Пожалуй, один из самых важных аспектов личностной свободы для меня – это право и способность иметь, сохранять или раскрывать собственные тайны.
Я не зря выбираю именно это слово. Можно, конечно, сказать и по-другому – «сохранять свои психологические границы», «принимать решения о степени открытости» и т.п. Эти почти о том же. Почти, но..
Слово «тайна» несет свой, особый оттенок. В греческом языке оно родственно обману и лишению, в словенском – отрицанию, а в древнеиндийском так и вовсе – воровству. Согласитесь, по степени опасности и напряжения «тайна» не сравнима с какими-то там «границами», давным-давно одобренными психологически продвинутым социумом.
Иметь тайны гораздо менее социально приемлемо, чем иметь границы. Тайна – это почти обман. Немножечко вранье. Чуточку воровство. Это то, что «по правильному» нашим близким полагалось бы знать, о чем их стоило бы поставить в известность, - а хочется оставить скрытым.
С другой стороны, совместная тайна – это информация, которую якобы обязательно хранить в закрытом намертво сундуке. И попытка отпереть замок, проветрить или выкинуть лишнее может восприниматься как воровство и предательство человеком, с которым вы этой тайной связаны.
Тайна окутана стыдом, виной и страхом, здесь остается очень мало внутренней свободы – как в разговоре, так и в молчании.
Кстати, не так уж важно – почему ту или иную вещь хочется оставить скрытой. Из-за желания избежать сложностей и разборок, из-за неумения облечь в слова, из страха «сглазить» или быть осмеянным, или просто из желания оставить только себе, сохранить интимным.
Как по мне, все эти причины имеют право на жизнь. И в этом случае свобода – это право сохранять молчание. Рисковать встретиться с недовольством и обидой, или намного большими последствиями, если вдруг тайное станет явным. Быть готовым к этому. Но – молчать.
Или наоборот – якобы чужая тайна во мне, которая мешает, камнем лежит на душе и просится наружу. То что происходит между мной и кем-то – это тайна? Таинство, волшебство, ускрытое от чужих глаз? А если в этом таинстве меня изнасиловали – это по прежнему – волшебство? Или уже нет? Я еще обязан хранить интимность или мне уже можно раскрываться другим и искать помощи?
Если о боли может быть известно только жертве и насильнику, а о любви не разрешено разглашать за пределами постели– это не просто сложно и скованно, порой это - откровенно мучительно, невыносимо. И способ выхода из этой мучительности для меня однозначен - восстановление внутреннего права выбора человека - говорить или нет.
Можно ли скрывать то, что хочется оставить скрытым? Да, можно.
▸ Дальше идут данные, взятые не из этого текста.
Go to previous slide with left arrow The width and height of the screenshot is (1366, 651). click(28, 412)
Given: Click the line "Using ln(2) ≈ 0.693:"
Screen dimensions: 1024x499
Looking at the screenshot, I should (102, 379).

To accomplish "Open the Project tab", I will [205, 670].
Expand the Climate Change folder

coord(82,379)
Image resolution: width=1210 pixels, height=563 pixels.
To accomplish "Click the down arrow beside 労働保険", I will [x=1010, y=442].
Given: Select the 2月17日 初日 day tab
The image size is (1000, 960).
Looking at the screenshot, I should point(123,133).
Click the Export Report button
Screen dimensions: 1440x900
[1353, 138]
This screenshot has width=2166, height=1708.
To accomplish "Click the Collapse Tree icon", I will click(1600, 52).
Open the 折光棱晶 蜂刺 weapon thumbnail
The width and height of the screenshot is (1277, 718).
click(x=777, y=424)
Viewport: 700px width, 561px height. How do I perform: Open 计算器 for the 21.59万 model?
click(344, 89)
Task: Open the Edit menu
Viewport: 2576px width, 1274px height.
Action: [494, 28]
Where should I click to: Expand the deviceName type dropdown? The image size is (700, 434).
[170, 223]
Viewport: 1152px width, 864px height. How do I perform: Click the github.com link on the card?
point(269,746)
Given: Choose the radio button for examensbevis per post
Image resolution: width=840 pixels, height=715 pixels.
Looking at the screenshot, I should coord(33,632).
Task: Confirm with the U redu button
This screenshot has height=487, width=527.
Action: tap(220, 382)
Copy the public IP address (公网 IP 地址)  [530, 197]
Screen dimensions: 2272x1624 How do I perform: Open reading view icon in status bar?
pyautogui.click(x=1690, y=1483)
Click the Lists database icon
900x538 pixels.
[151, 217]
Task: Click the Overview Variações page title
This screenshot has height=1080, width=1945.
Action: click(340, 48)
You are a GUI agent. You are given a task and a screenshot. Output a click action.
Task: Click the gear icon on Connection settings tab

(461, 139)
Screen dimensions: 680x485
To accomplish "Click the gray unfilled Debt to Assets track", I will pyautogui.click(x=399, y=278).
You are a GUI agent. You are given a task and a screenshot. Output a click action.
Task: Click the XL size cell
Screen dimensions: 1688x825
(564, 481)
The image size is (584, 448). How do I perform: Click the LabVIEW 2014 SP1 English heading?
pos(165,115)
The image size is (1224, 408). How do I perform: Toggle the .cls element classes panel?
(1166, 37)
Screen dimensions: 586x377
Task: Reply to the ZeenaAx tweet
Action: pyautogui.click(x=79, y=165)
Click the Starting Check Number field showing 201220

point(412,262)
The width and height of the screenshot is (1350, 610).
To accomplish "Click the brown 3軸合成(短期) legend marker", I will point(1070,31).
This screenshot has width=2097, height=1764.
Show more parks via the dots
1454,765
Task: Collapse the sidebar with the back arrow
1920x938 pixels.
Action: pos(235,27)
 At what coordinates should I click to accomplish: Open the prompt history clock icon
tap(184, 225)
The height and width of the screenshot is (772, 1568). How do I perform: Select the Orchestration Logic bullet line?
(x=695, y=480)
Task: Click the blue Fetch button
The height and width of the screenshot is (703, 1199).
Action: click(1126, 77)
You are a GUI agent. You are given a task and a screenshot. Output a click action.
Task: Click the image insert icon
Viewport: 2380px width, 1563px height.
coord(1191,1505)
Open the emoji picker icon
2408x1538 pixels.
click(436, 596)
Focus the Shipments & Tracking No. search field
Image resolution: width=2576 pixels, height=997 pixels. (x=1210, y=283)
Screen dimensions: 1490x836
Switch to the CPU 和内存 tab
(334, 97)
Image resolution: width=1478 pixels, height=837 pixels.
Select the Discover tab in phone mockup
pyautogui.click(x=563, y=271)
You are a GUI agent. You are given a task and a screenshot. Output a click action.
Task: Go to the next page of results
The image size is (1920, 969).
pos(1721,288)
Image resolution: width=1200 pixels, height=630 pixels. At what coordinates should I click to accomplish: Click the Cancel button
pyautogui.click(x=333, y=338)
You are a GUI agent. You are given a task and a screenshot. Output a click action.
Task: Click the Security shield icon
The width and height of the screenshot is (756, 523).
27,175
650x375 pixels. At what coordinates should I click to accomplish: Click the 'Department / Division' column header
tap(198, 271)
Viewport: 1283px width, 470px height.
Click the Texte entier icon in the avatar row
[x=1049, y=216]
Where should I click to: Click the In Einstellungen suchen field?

Мало того, необходимо – это вопрос сохранности человека, его глубинного права быть самостоятельным, отдельно-стоятельным от всех в этой жизни, кроме самого себя.
Есть ли право у одного человека открывать миру то, что происходило между ним и кем-то другим? Да, безусловно. Это касается его, это происходило с ним, этот опыт принадлежит ему по праву – и он может делать с ним то, что посчитает нужным.
Когда внутри не вина, стыд и страх, а спокойное «мне можно», подкрепленное готовностью отвечать на неприятные вопросы и сталкиваться с некомфортными последствиями, если тайное по собственному выбору или вопреки ему станет явным – это и есть спокойная, взрослая свобода. Именно это и делает человека опирающимся на себя, на свои внутренние ценности и смыслы.
Мало того, это позволяет создавать напряжение между отдельными, полными тайн людьми. И именно из этого напряжения и может появляться близость – если мы решаем какие-то из тайн приоткрывать перед другим – потому что хотим показать скрытую, сокровенную часть себя.